# Work order:
Scan the entries for the word "computer" and return every line that has it.

______________________________

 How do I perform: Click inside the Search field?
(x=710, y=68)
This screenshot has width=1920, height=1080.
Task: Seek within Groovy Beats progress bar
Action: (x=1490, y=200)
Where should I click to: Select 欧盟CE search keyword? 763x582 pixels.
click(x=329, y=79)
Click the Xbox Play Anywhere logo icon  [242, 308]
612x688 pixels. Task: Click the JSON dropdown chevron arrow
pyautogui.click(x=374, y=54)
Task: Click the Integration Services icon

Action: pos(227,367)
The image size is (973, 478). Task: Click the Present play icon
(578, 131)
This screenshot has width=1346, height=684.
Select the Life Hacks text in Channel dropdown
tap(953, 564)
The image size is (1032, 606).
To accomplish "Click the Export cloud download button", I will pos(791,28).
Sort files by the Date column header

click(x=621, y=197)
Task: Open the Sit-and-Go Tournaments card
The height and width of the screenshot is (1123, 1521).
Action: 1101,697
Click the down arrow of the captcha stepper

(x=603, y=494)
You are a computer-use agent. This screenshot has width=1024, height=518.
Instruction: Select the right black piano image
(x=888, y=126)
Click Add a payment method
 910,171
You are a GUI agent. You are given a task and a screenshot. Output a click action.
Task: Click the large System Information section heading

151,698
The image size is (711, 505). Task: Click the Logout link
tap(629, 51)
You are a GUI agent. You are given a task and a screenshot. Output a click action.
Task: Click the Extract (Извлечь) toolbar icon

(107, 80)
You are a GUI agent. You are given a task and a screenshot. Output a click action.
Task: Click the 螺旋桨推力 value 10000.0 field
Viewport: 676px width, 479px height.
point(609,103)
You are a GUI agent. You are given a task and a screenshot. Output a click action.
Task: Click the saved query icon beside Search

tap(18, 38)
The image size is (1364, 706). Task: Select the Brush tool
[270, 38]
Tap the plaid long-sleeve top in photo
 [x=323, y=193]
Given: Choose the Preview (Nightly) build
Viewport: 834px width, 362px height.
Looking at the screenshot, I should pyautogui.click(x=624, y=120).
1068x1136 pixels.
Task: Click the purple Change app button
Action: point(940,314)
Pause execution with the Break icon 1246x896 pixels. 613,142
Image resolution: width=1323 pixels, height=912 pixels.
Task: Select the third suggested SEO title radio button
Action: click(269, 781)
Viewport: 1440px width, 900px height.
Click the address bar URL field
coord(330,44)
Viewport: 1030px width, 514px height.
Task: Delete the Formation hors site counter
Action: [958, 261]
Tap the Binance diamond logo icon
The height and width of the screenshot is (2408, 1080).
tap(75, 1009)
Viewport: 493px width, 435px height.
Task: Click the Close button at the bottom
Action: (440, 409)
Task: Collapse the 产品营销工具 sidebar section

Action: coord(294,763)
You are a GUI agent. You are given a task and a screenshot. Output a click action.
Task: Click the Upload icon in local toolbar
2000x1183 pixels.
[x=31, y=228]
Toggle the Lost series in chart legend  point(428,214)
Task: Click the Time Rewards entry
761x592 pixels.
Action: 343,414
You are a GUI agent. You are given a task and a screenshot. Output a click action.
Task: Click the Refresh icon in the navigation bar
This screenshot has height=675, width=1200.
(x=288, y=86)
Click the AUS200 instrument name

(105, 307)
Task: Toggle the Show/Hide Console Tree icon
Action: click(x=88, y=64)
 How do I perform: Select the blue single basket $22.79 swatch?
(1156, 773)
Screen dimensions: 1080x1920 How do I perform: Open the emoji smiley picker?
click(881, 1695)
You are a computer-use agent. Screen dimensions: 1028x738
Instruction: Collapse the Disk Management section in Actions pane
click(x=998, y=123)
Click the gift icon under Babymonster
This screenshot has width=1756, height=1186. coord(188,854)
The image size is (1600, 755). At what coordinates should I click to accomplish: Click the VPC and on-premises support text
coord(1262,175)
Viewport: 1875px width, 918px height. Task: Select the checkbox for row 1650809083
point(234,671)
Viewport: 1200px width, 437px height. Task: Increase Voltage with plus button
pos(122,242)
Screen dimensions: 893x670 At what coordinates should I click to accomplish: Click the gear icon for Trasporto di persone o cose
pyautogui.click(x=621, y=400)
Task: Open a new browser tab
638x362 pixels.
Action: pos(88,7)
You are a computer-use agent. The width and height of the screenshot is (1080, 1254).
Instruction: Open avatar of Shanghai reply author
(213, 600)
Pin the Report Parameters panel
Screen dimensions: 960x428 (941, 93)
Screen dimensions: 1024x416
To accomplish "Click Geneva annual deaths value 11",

______________________________

# Answer to the exercise:
You are a computer-use agent. This screenshot has width=1024, height=518.
You are a computer-use agent. Screen dimensions: 1028x738
You are a computer-use agent. The width and height of the screenshot is (1080, 1254).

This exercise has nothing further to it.